Setelah bersepeda beberapa kali, masing-masing kurang lebih setengah jam, ternyata betul, berangsur rasa tak nyaman berkurang signifikan. Sampai hitungan bulan, sadel masih sadel bawaan. Sejauh ini saya merasa klik dengannya.
Sadel harus disesuaikan dengan anatomi tubuh. Ia seperti sepatu. Tiap orang memiliki preferensi standar kenyamanan sendiri-sendiri. Bagaimana teknis mengukur sadel agar sesuai dengan tulang duduk pun ada.
Sadel tersedia dengan beragam bentuk, peruntukan, merk, dan harga. Silakan sesuaikan dengan kebutuhan. Karena seperti sepatu, maka dicoba dulu.
***
Dulu, usai bersepeda, saya menderita kelelahan yang tidak biasa. Saya kapok. Segar enggak, justru capek bukan buatan.
Dengan reaktif, saya langsung berkesimpulan, sepeda bukan untuk saya. Sepeda nganggur lama sekali. Saya beralih ke futsal. Sekitar enam sampai tujuh tahun saya aktif di sepakbola dalam ruang dengan diselingi jogging.
Berbarengan dengan penjajakan sadel, saya sekalian menambah kekerapan bersepeda. Ternyata benar. Setelah lebih sering gowes, nafas tak lagi tersengal-sengal, badan juga tidak kewer-kewer. Keasyikan muncul, bahkan nagih. Jam terbang adalah koentji!
***
Selain praktik, saya juga sedang gemar-gemarnya ngulik apapun tentang sepeda. Mulai dari membaca artikel, menonton review, vlog, bike check, restorasi, build a bike, sampai mendengar podcast. Jika sudah senang dengan sesuatu, saya memang begitu, kerahkan kemampuan sebisanya untuk tenggelamkan diri.

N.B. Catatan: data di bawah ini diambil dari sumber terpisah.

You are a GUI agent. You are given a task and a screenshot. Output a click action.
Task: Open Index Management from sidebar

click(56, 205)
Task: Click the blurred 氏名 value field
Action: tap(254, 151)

Karena mencari, saya pun ngunduh. Saya beruntung menemukan podcast Azrul Ananda dan Johnny Ray. Azrul Ananda bukan sosok asing untuk saya. Meski belum pernah bertemu, tulisan-tulisannya sudah saya akrabi sejak SMP.
Ia putra kandung Dahlan Iskan. Siapa yang tidak kenal beliau beserta rekam jejaknya yang mentereng. Azrul pernah beberapa tahun duduk sebagai wartawan, pemimpin redaksi, dan CEO Jawa Pos, jaringan koran terbesar di Indonesia, yang jaya karena polesan ayahnya.